Then after he did The Greatest Story Ever Told, Irwin was after him again to do Voyage the TV series. David felt his nine months of work in Arizona was wasted, as most of his part, ended up on the cutting room floor. He said it they had kept everything that was filmed in the movie, it would have been 6 hours long.
They asked David about his name change. He explained about NBC not liking the name Al for one of their series stars (Five Fingers 1959) so he got it changed to his middle name, David.
They asked David about Licence to Kill and if that was really him in the shark tank. David admitted to doing some of the close-ups- hanging in an empty tank. But he said there no way he’d go near the tank, when the live shark was in there. He then grasped the top of his leg and told everyone it was prosthetic - that the shark had really bitten it off, you know. Everyone laughed.
David was in a really good mood, answering anything he was asked, with lots of hand gestures and funny stories. After the shark bit off my leg gag, the moderator, Derek Teague turned to David and said, “You don’t really need me, do you?” David grinned at him and told him he could stay.

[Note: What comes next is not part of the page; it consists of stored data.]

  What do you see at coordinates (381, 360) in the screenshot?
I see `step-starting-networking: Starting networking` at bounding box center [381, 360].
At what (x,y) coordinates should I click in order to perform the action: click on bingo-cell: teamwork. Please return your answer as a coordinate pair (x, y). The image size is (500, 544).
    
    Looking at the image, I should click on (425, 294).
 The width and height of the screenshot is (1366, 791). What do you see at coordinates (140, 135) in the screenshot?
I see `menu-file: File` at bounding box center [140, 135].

David then talked about his early days in New York, how he saved money to study acting at the Neighborhood Playhouse with Joanne Woodward and Steve McQueen. He and Steve got in at the same time, and David remembers that night, and Steve telling him they were going to “be big stars.” Fast forward five years, they both have made it to Hollywood and David drives by a movie marquee. Steve McQueen The Blob - Al Hedison The Fly. Yep, you bet, BIG stars. The audience howled.
David was only warming up. He began talking about early publicity for The Fly. Fox hired airplanes to fly over the beaches with banners - The Fly is Open! Back and forth! Then the first newspaper ad came out. The Fly is Open! 400 theaters never saw anything this BIG!!! People were falling off their chairs, they were laughing so hard. Needless to say, that ad campaign was pulled by Fox the very next day.

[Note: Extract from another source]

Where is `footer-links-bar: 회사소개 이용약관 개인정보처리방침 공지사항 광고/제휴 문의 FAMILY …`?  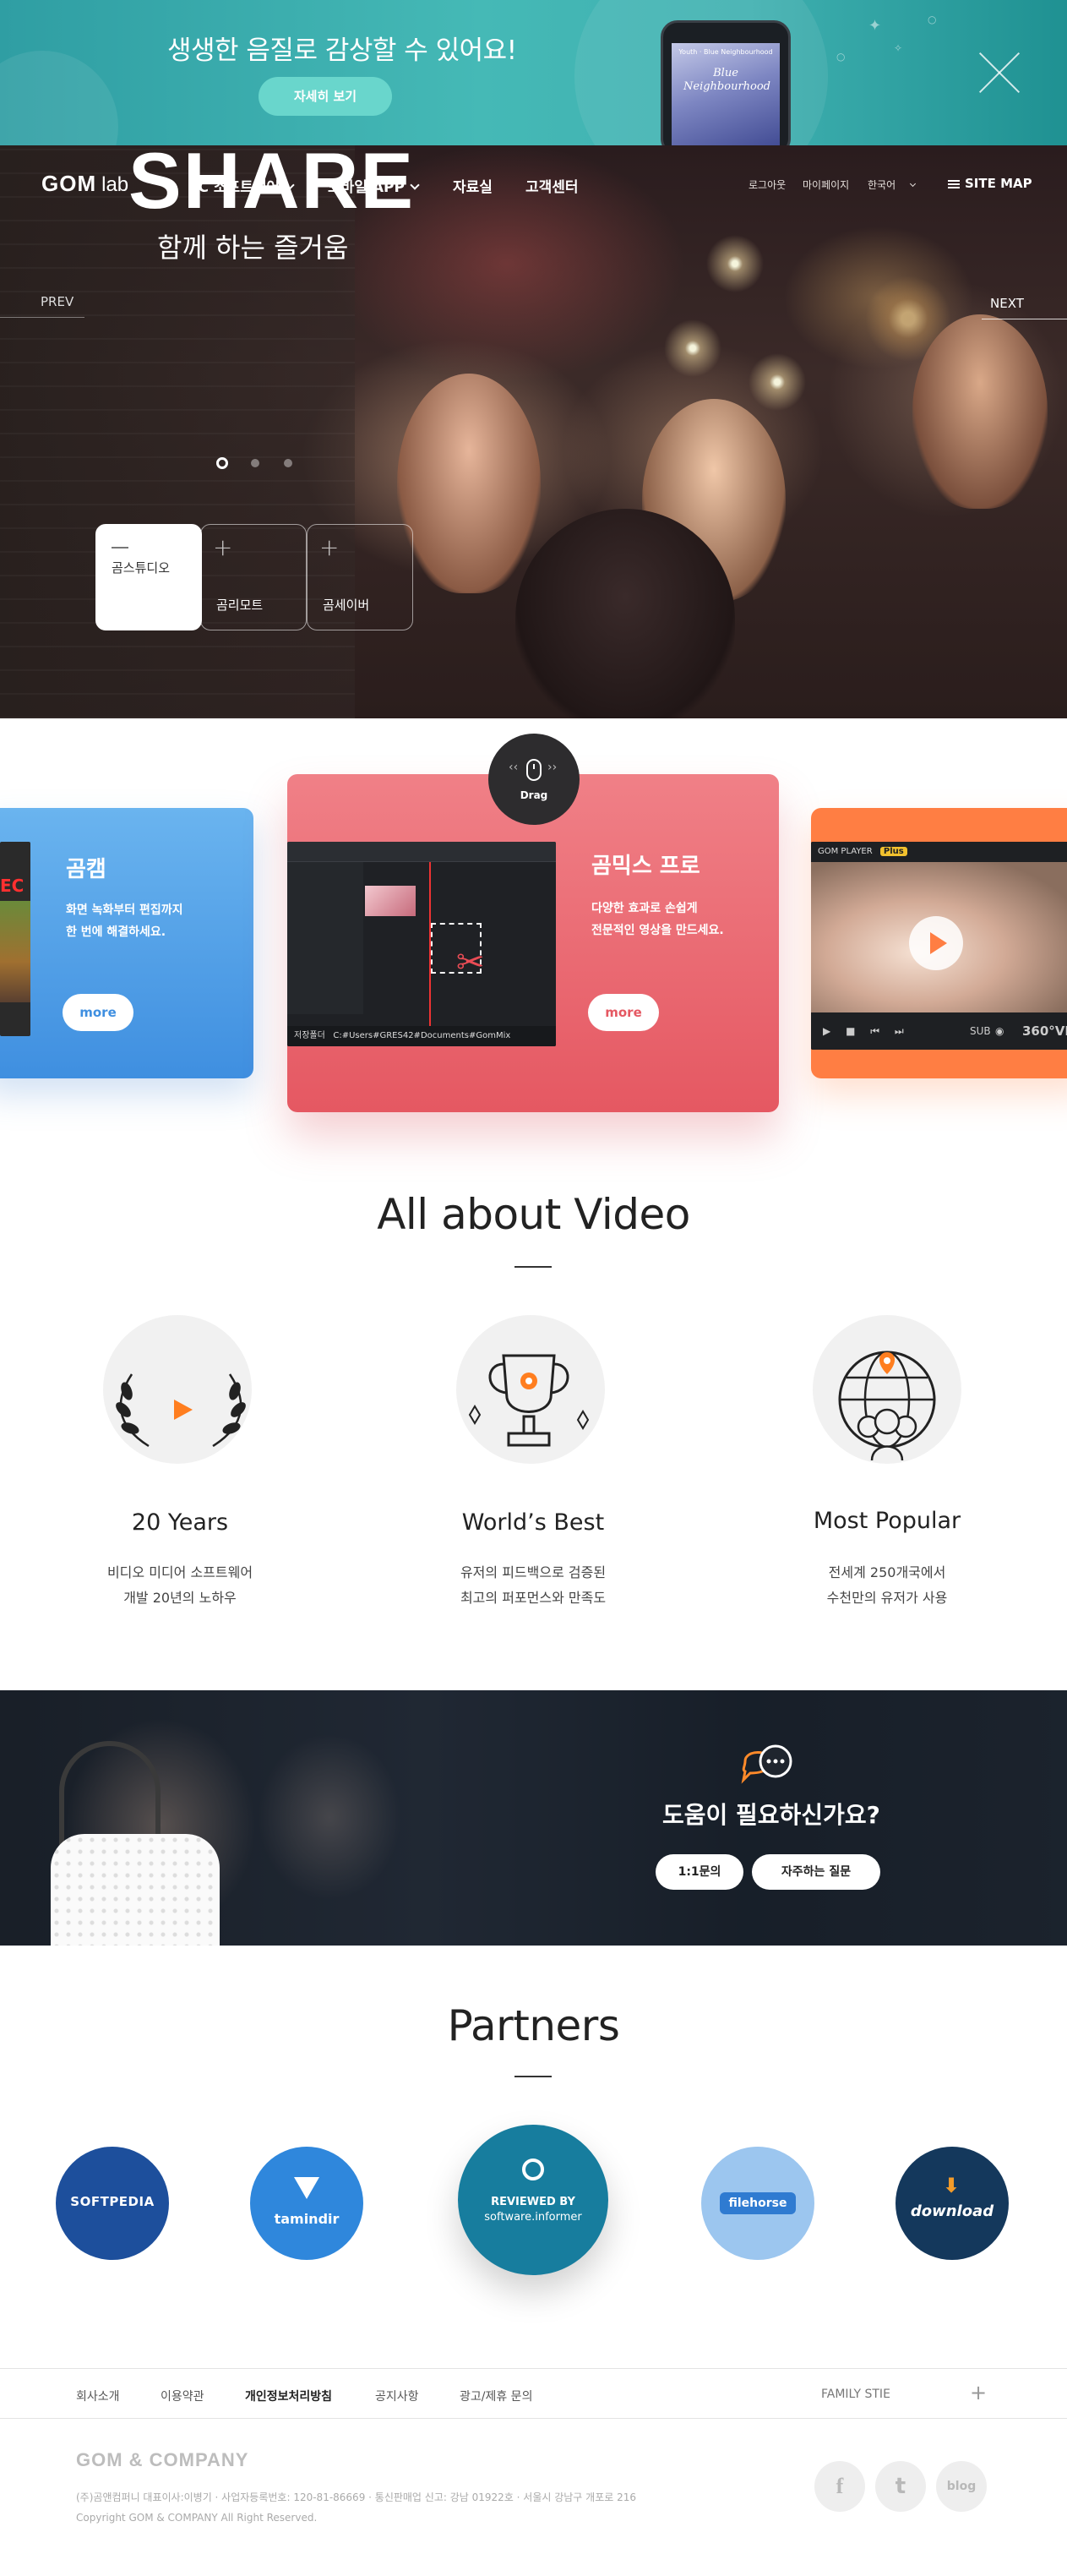 footer-links-bar: 회사소개 이용약관 개인정보처리방침 공지사항 광고/제휴 문의 FAMILY … is located at coordinates (534, 2394).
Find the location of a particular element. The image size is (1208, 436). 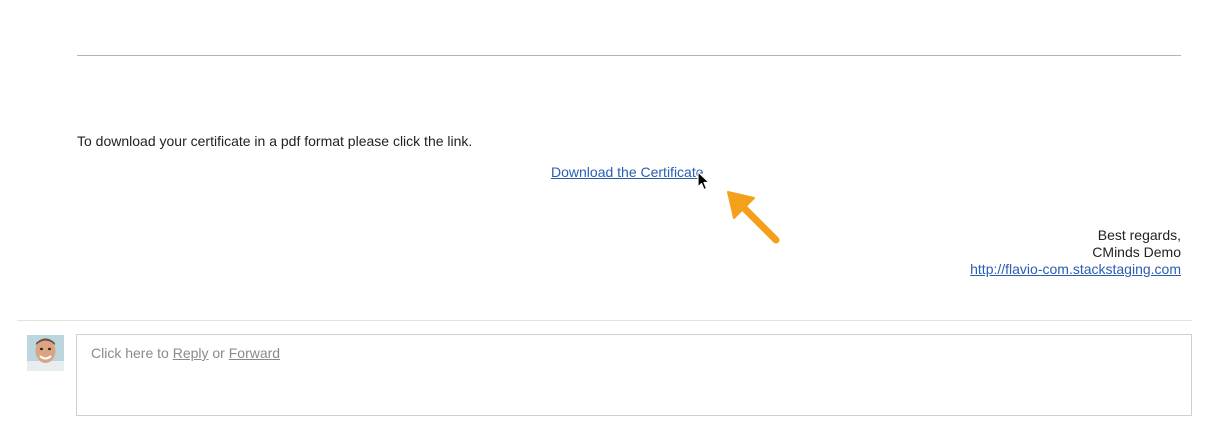

signature-website-link: http://flavio-com.stackstaging.com is located at coordinates (1076, 270).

David talked about doing early live TV in New York (as an extra). He did one show with Joanne Woodward and said he had one line. He called it “under five” - which translated into a speaking (as opposed to a non-speaking part) part - but the part was less than five lines. David said he would rather have a long monologue that he could work up to speed than having to wait and wait and wait for his one line and time it so he jumped in at the precise moment he was supposed to say it. Hated that kind of work.
He also mentioned the times, how one could live cheaply in NYC then. David sold his blood for $5.00 (rent money) and how he worked getting the celebrity room of the Waldorf Astoria ready each night as sort of the butler in residence - made sure all the candles were trimmed and cleaned of wax before being lit, for one thing.
All this talk of Steve McQueen brought David full circle to discuss his latest project. He has recorded the audio book version of Barbara Leigh’s autobiography, The King, McQueen and the Love Machine. David plays CBS executive Jim Aubrey. Elvis Presley is “the Love Machine.” David is new to doing audio-book taping, but so far he is enjoying the work and will be doing more on his first audio book project in Mid-October, a book called McKnight’s Memory. The Moderator called time at this point and David got a spontaneous standing ovation. The audience loved him. It was one the best panels I have ever seen him do.